The invention relates generally to the architecture for a snowmobile suspension system.
Most snowmobiles include a chassis, an engine, a transmission, and endless belt assembly designed to contact the ground and propel the snowmobile. Typical snowmobiles also include a pair of front skis support by a front suspension system. The endless belt assembly generally includes a rear suspension system designed to help the belt assembly maintain contact with the ground when riding over uneven terrain and provide the rider with a comfortable ride.

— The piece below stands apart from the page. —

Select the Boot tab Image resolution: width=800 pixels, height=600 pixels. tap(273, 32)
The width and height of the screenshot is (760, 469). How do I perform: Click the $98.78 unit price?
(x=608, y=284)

Generally, there are two types of snowmobile rear suspensions in the snowmobile industry: coupled and uncoupled. The term “coupled” is generally given to suspensions that have dependant kinematics front-to-rear and/or rear-to-front relative to the lower rails of the rear suspension. A suspension is coupled rear-to-front when the front portion of the lower rails is deflected vertically and the rear portion of the lower rails is forced to move vertically to some degree. A suspension is coupled rear-to-front when the rear portion of the lower rails is deflected vertically and the front portion of the lower rails is forced to move vertically to some degree. An uncoupled rear suspension is generally independent front-to-rear and rear-to-front relative to the lower rails of the rear suspension. A vertical deflection of the front portion of the suspension causes little to no vertical deflection of the rear portion of the suspension and vice versa.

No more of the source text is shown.